Source text –
========

The Financial Sector Campaign Coalition (FSCC) said on Wednesday it is disappointed that the signatories of the Financial Sector Charter have failed to engage with the Nedlac community and labour constituencies to finalise its contents or agree on details with regards to its governing structure.
The coalition, which has been at the forefront of championing transformation in the financial sector in South Africa, said it is concerned that failure to inolve the Nedlac labour and community interests in finalising the charter could delay or even derail it.
“When the charter was launched in October 2003, the FSCC welcomed it as marking a break with the past even though it was drafted in what we called at the time an elite boardroom process. In the seven months since the charter was launched, we have been disappointed that its signatories have failed to engage with the Nedlac community and labour constituencies to finalise its contents or agree details of its governing structure.
“Our view is that the charter does not adequately address a number of issues identified in the summit agreements. The charter is non-prescriptive yet seeks to replace legislation such as the Community Reinvestment Act. The charter commits R20-billion to housing but we question whether this voluntary commitment is appropriate or adequate.
“Of course, because we have been cut out of the charter’s deliberations on finalising its commitments, targets and timeframes, we are not aware of the assumptions its drafters made in deciding on a ceiling of R220-billion. We believe legislation could yield a significant increase on the charter’s R20-billion, assuring greater investment in all our communities.
“The charter promises investment of ‘up to R75-billion’, or up to 3,75% of assets of R2-trillion; this falls short of the 5% target or more we would have liked to see.

========

Data lines –

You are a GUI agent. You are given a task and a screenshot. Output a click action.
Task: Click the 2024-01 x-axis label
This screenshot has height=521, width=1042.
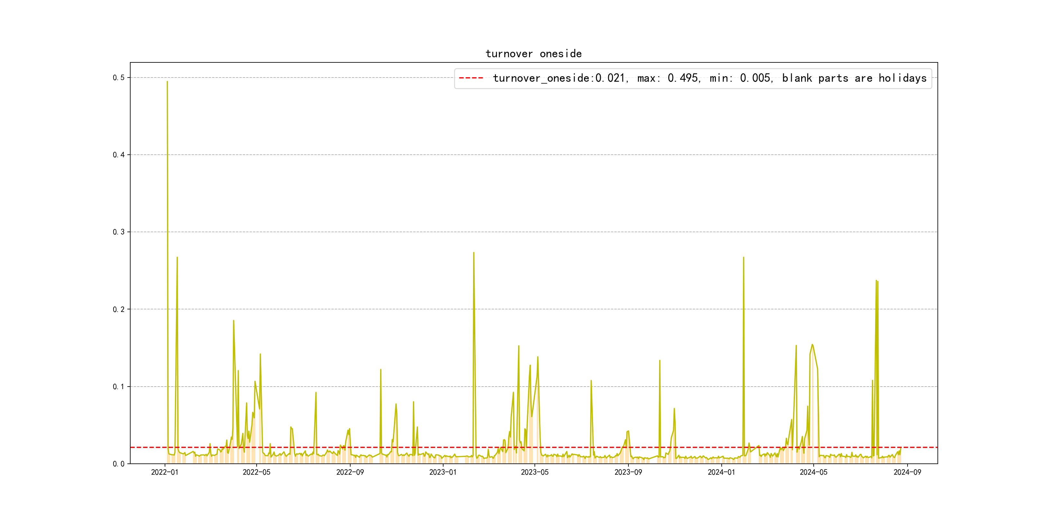(x=721, y=472)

========

Problems and tasks –
[1] According to the text on the Financial Sector Charter, in what month and year was the charter launched?
[2] Check each statement against the text on the Financial Sector Charter, answering yes or no and quoting the words that decide it: (a) The FSCC welcomed the charter when it was launched. (b) The charter is prescriptive. (c) The charter's promised investment meets the 5% target the coalition wanted.

In response –
[1] October 2003

[2]
(a) Yes: "the FSCC welcomed it as marking a break with the past"
(b) No: "The charter is non-prescriptive"
(c) No: "this falls short of the 5% target or more we would have liked to see"